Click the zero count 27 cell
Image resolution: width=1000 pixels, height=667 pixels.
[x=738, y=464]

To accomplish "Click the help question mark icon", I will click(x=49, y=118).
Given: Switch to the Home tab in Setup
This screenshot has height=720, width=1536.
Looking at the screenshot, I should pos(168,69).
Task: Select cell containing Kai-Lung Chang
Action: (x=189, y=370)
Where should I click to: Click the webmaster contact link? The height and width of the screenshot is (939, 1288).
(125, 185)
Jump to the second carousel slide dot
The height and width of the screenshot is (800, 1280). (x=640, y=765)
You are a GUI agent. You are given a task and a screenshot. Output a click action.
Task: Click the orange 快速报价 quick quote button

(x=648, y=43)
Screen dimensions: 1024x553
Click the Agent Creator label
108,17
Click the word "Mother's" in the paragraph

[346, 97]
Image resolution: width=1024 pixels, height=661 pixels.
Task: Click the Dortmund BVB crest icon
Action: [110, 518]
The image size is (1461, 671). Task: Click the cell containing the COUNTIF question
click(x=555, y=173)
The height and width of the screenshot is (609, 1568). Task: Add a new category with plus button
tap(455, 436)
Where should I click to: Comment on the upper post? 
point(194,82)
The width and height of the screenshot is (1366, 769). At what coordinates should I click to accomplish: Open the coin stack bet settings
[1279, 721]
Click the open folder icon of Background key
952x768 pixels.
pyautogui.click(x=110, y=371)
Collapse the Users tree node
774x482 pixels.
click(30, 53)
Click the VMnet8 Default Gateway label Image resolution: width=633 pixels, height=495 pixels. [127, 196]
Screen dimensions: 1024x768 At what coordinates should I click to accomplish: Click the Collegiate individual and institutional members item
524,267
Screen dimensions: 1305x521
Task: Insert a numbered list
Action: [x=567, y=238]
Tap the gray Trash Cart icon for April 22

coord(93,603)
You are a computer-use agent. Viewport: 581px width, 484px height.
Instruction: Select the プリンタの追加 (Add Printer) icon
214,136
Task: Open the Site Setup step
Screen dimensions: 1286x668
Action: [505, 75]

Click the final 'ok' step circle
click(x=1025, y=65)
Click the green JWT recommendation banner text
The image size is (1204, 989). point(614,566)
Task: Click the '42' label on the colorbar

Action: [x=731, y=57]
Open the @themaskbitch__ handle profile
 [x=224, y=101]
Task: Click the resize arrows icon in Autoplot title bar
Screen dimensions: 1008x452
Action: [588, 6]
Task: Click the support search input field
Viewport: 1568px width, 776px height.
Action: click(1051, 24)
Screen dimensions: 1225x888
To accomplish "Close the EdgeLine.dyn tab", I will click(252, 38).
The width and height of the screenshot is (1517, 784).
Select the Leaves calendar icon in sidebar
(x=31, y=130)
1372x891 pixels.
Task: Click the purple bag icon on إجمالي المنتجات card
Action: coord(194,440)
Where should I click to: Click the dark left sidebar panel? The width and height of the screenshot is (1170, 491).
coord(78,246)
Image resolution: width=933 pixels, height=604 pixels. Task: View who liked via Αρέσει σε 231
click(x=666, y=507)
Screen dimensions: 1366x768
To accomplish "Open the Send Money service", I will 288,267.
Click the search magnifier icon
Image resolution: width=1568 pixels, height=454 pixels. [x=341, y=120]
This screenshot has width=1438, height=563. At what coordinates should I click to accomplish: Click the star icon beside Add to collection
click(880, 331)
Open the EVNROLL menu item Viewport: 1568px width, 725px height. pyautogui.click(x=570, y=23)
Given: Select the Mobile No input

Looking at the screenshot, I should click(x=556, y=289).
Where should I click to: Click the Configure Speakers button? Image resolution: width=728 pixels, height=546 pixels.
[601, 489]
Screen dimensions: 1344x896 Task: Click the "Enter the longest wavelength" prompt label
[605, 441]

> **EXERCISE DESCRIPTION**: Take each line above that contains "Setup" and copy it out.

> **RESULT OF THE EXERCISE**:
Given: Switch to the Home tab in Setup
Task: Open the Site Setup step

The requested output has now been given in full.